▶ _Reading passage_
((

FIG. 3a shows a non-linear network 3' comprising two circuit branches 15a, 15b in parallel, which branches are coupled to the input 4 and whose outputs are coupled to the output 5 of the network 3' via a signal combining unit 16. One circuit branch 15a compensates for the first order distortion produced by the transducer 2 and has a transfer function G_{1} (p) which, as described above already, corresponds, at least approximately, to the inverse of the linear transfer function H_{1} (p) of the transducer, or:

G_{1}(p)=α/H_{1}(p), (5)

α being a constant, for example equal to 1. The second circuit branch 15b compensates for the second order distortion produced by the transducer and has a transfer function G_{2} (p_{1}, p_{2}), which is defined at least approximately by the equation:

G_{2}(p_{1}, p_{2})=-αH_{2}(p_{1}, p_{2})/[H_{1}(p_{1}+p_{2}).H_{1}(p_{2})] (6)

The first and second order distortion components produced by the transducer 2 are compensated for with the aid of this network 3'.

))

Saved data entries

((

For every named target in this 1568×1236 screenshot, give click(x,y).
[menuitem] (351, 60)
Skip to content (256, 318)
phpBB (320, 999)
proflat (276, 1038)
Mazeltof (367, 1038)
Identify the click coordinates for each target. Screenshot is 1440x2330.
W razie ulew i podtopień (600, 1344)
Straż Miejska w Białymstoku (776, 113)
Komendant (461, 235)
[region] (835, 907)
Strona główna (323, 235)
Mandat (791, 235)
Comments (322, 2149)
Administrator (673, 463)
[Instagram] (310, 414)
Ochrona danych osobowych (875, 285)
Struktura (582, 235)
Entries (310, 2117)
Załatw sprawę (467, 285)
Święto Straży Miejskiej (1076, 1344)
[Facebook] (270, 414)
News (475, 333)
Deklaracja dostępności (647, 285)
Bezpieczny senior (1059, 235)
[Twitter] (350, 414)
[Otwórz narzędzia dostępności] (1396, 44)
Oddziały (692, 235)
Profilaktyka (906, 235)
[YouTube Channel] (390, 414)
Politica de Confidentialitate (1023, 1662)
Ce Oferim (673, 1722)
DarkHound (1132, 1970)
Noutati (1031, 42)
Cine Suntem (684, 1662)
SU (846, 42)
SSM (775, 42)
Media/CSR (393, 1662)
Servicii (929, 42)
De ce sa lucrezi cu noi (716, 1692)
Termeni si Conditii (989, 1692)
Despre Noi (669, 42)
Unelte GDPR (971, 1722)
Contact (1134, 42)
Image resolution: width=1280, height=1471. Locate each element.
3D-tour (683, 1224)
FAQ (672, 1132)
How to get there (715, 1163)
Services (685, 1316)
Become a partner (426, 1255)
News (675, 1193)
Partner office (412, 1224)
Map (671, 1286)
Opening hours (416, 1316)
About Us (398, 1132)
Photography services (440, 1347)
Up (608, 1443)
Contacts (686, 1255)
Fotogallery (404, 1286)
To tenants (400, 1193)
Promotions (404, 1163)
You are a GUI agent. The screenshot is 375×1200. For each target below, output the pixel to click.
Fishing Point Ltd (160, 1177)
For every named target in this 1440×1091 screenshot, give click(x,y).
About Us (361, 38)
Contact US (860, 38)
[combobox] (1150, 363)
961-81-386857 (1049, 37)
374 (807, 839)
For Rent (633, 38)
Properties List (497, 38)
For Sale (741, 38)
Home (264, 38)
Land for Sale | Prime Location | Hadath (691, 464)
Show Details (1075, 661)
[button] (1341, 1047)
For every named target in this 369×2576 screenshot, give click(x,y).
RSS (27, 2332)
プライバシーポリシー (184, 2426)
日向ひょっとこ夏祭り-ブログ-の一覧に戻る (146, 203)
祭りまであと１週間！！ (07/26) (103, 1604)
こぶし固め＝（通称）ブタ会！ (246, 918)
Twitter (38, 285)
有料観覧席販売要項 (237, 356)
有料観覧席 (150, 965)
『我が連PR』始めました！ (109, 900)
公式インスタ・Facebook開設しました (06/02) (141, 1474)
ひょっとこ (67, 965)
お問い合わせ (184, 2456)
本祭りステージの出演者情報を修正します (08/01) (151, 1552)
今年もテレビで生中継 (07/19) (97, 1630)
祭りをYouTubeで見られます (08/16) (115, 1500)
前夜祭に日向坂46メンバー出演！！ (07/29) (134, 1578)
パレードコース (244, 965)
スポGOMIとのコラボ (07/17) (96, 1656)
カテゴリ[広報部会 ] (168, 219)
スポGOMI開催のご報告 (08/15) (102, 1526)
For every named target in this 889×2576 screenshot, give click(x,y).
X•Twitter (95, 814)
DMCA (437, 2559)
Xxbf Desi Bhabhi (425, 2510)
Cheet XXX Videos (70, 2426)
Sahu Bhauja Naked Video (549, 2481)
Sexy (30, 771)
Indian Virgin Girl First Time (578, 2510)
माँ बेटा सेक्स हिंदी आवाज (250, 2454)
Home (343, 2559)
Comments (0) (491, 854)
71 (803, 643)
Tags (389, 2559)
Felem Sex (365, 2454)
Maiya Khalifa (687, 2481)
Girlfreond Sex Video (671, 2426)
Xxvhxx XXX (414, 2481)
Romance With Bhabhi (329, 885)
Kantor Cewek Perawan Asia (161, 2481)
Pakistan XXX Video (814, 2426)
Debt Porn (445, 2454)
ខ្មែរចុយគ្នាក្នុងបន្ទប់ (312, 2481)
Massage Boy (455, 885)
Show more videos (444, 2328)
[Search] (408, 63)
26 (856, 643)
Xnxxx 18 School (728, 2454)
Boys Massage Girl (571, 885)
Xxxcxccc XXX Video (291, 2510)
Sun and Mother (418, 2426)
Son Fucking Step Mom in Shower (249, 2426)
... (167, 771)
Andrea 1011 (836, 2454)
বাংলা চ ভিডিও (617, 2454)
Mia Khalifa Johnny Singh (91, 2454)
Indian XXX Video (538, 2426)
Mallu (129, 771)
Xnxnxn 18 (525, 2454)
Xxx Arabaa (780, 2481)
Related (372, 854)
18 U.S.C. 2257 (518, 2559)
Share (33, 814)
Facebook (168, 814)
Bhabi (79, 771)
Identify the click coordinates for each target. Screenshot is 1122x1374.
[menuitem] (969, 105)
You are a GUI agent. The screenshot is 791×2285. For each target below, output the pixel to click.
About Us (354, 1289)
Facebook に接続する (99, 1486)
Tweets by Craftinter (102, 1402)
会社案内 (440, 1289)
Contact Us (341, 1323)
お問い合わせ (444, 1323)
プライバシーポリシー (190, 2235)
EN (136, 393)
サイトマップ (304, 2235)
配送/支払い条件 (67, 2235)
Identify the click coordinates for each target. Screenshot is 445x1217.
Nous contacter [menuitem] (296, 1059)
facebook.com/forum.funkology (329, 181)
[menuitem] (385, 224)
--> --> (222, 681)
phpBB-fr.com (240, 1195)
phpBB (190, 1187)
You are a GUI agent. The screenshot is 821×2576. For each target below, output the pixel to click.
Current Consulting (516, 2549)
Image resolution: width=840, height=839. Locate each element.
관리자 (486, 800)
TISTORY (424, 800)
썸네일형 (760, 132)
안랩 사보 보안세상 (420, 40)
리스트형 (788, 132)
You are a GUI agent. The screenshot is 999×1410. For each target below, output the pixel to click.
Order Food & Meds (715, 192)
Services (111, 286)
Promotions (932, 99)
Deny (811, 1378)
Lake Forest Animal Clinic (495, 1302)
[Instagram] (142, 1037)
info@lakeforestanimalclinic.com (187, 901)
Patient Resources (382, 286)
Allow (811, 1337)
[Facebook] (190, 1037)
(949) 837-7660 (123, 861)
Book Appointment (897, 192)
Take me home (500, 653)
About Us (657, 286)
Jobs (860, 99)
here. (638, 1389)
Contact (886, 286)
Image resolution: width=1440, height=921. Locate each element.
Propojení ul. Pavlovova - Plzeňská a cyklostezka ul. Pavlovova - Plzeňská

))

▶ _Given request 1_
Answer these questions about the passage on the non-linear network 3':
(a) How many circuit branches does network 3' comprise, and how are they arranged?
(b) What example value is given for the constant α?
(c) Which order of distortion does circuit branch 15b compensate for?
▶ _Given request 2_
Carry on the passage on the non-linear network 3' from the point where it stops.
These entries were taken from a separate source.

▶ _Response 1_
(a) Two circuit branches, 15a and 15b, arranged in parallel.
(b) 1.
(c) The second order distortion produced by the transducer.

▶ _Response 2_
FIG. 3b shows a non-linear network 3" comprising two circuit branches in parallel, which branches are connected in the same way as in FIG. 3a. One circuit branch 15a again compensates for the first order (or linear) distortion of the transducer 2. The other circuit branch 15c compensates for the third order distortion of the transducer and has a transfer function G_{3} (p_{1}, p_{2}, p_{3}), which is defined, at least approximately, by the equation

G_{3}(p_{1}, p_{2}, p_{3})=-αH_{3}(p_{1}, p_{2}, p_{3})/[H_{1}(p_{1}).H_{1}(p_{2})H_{1}(p_{1}+p_{2}+p_{3})] (7)

FIG. 3c shows a non-linear network 3"' compensating for the first order and both the second and third order distortion components produced by the transducer 2. To that end the network 3"' comprises three circuit branches 15a, 15b and 15c in parallel, which branches have the respective transfer functions G_{1} (p), G_{2} (p_{1}, p_{2}), and G_{3} (p_{1}, p_{2}, p_{3}), as described already in the foregoing by means of the formulae (5), (6) and (7).

It will be obvious that the networks can all be extended by additional circuit branches for compensating for higher order distortion.

FIG. 4 shows three further examples 43', 43" and 43"' of the non-linear network 3. These networks are arranged for reducing only the non-linear distortion by compensating for the second and/or higher order distortion components produced by the transducer 2.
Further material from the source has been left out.